It is the first time that the OAS, since its creation in 1948, has had a secretary who belongs to the Caribbean Community (CARICOM). The diplomat will succeed Uruguayan Luis Almagro after almost a decade in office.

Of the 34 countries eligible to vote, Ramdin had the support of the 14 CARICOM member states, plus Brazil, Bolivia, Colombia, Chile, Mexico and Uruguay.
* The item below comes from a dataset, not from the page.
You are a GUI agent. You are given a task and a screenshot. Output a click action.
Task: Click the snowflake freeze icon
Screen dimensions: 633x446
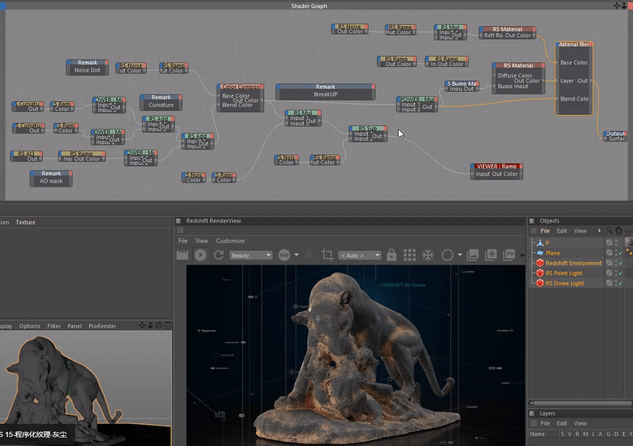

He was also joined by the executives of Costa Rica, Ecuador and the Dominican Republic.

At Monday's special general assembly to elect the new secretary, held in the organization's Hall of the Americas in Washington, Ramdin was elected as head of the hemispheric organization for the period 2025-2030.

The OAS Permanent Council, with the presence of several foreign ministers of the region, elected Ramdin by acclamation, instead of voting.

Suriname, one of the smallest countries in South America, with barely 600,000 inhabitants, had its foreign minister as the only candidate after Paraguayan Foreign Minister Rubén Ramírez Lezcano dropped out of the race weeks earlier.

The scales tipped totally in favor of Albert Ramchand Ramdin when Mauricio Claver-Carone, U.S. special envoy for Latin America, declared at the State Department that the Ramdin had "a very good chance" of filling Almagro's seat at the OAS.

The Surinamese minister had already served as deputy secretary of the international body between 2005 and 2015.

However, now the diplomat will have to face a complex regional scenario marked by dictatorships in countries such as Cuba, Venezuela and Nicaragua, the interests of leftist governments that played in his favor (Brazil, Colombia and Bolivia), organized drug trafficking, the migratory crisis, the influence of China in countries in the hemisphere and the position of the Trump administration towards multilateral organizations.